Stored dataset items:
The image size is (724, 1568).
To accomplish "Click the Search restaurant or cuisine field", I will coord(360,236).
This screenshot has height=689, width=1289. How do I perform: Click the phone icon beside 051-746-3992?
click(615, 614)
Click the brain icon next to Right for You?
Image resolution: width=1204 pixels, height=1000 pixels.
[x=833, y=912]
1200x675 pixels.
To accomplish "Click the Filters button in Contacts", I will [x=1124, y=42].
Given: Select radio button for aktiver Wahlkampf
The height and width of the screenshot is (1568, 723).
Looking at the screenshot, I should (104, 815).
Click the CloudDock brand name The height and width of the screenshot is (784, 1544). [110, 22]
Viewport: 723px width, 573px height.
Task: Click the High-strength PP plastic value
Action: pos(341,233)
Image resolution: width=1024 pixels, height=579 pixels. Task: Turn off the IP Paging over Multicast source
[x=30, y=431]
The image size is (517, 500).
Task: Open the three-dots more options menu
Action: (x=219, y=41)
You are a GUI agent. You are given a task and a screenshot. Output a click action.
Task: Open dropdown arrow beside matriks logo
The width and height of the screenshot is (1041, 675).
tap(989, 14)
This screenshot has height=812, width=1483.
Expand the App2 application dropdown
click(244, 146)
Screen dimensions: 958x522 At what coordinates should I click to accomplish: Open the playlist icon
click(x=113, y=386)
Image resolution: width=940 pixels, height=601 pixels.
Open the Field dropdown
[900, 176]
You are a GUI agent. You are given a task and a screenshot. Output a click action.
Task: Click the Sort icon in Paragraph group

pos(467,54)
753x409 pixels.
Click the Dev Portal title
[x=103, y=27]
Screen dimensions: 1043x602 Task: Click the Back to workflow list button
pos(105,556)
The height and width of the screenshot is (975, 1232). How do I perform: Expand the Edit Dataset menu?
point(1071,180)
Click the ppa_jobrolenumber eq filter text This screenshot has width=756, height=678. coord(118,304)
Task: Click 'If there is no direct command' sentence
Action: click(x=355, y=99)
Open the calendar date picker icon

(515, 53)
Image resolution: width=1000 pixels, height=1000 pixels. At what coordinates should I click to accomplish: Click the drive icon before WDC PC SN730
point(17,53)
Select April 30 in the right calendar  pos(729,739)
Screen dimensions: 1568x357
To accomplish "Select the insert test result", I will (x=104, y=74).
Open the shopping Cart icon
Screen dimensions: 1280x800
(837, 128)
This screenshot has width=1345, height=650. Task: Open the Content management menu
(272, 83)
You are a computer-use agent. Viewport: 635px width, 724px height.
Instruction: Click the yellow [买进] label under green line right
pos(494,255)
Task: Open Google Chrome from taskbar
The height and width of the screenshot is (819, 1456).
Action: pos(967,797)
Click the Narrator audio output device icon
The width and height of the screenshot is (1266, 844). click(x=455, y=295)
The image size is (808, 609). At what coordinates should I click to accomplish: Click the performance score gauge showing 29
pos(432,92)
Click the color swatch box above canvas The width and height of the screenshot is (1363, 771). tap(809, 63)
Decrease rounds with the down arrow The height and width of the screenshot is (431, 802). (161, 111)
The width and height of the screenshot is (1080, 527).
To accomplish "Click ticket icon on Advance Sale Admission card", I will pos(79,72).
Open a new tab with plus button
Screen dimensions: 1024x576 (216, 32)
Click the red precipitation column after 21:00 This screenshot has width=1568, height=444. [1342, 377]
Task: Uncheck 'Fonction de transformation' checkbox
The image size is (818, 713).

» **Assigned task**:
Each entry above, in full, should be output exactly as it reads.

» **Task response**:
The image size is (724, 1568).
To accomplish "Click the Search restaurant or cuisine field", I will coord(360,236).
This screenshot has height=689, width=1289. How do I perform: Click the phone icon beside 051-746-3992?
click(615, 614)
Click the brain icon next to Right for You?
Image resolution: width=1204 pixels, height=1000 pixels.
[x=833, y=912]
1200x675 pixels.
To accomplish "Click the Filters button in Contacts", I will [x=1124, y=42].
Given: Select radio button for aktiver Wahlkampf
The height and width of the screenshot is (1568, 723).
Looking at the screenshot, I should (104, 815).
Click the CloudDock brand name The height and width of the screenshot is (784, 1544). [110, 22]
Viewport: 723px width, 573px height.
Task: Click the High-strength PP plastic value
Action: pos(341,233)
Image resolution: width=1024 pixels, height=579 pixels. Task: Turn off the IP Paging over Multicast source
[x=30, y=431]
The image size is (517, 500).
Task: Open the three-dots more options menu
Action: (x=219, y=41)
You are a GUI agent. You are given a task and a screenshot. Output a click action.
Task: Open dropdown arrow beside matriks logo
The width and height of the screenshot is (1041, 675).
tap(989, 14)
This screenshot has height=812, width=1483.
Expand the App2 application dropdown
click(244, 146)
Screen dimensions: 958x522 At what coordinates should I click to accomplish: Open the playlist icon
click(x=113, y=386)
Image resolution: width=940 pixels, height=601 pixels.
Open the Field dropdown
[900, 176]
You are a GUI agent. You are given a task and a screenshot. Output a click action.
Task: Click the Sort icon in Paragraph group

pos(467,54)
753x409 pixels.
Click the Dev Portal title
[x=103, y=27]
Screen dimensions: 1043x602 Task: Click the Back to workflow list button
pos(105,556)
The height and width of the screenshot is (975, 1232). How do I perform: Expand the Edit Dataset menu?
point(1071,180)
Click the ppa_jobrolenumber eq filter text This screenshot has width=756, height=678. coord(118,304)
Task: Click 'If there is no direct command' sentence
Action: click(x=355, y=99)
Open the calendar date picker icon

(515, 53)
Image resolution: width=1000 pixels, height=1000 pixels. At what coordinates should I click to accomplish: Click the drive icon before WDC PC SN730
point(17,53)
Select April 30 in the right calendar  pos(729,739)
Screen dimensions: 1568x357
To accomplish "Select the insert test result", I will (x=104, y=74).
Open the shopping Cart icon
Screen dimensions: 1280x800
(837, 128)
This screenshot has width=1345, height=650. Task: Open the Content management menu
(272, 83)
You are a computer-use agent. Viewport: 635px width, 724px height.
Instruction: Click the yellow [买进] label under green line right
pos(494,255)
Task: Open Google Chrome from taskbar
The height and width of the screenshot is (819, 1456).
Action: pos(967,797)
Click the Narrator audio output device icon
The width and height of the screenshot is (1266, 844). click(x=455, y=295)
The image size is (808, 609). At what coordinates should I click to accomplish: Click the performance score gauge showing 29
pos(432,92)
Click the color swatch box above canvas The width and height of the screenshot is (1363, 771). tap(809, 63)
Decrease rounds with the down arrow The height and width of the screenshot is (431, 802). (161, 111)
The width and height of the screenshot is (1080, 527).
To accomplish "Click ticket icon on Advance Sale Admission card", I will pos(79,72).
Open a new tab with plus button
Screen dimensions: 1024x576 (216, 32)
Click the red precipitation column after 21:00 This screenshot has width=1568, height=444. [1342, 377]
Task: Uncheck 'Fonction de transformation' checkbox
The image size is (818, 713).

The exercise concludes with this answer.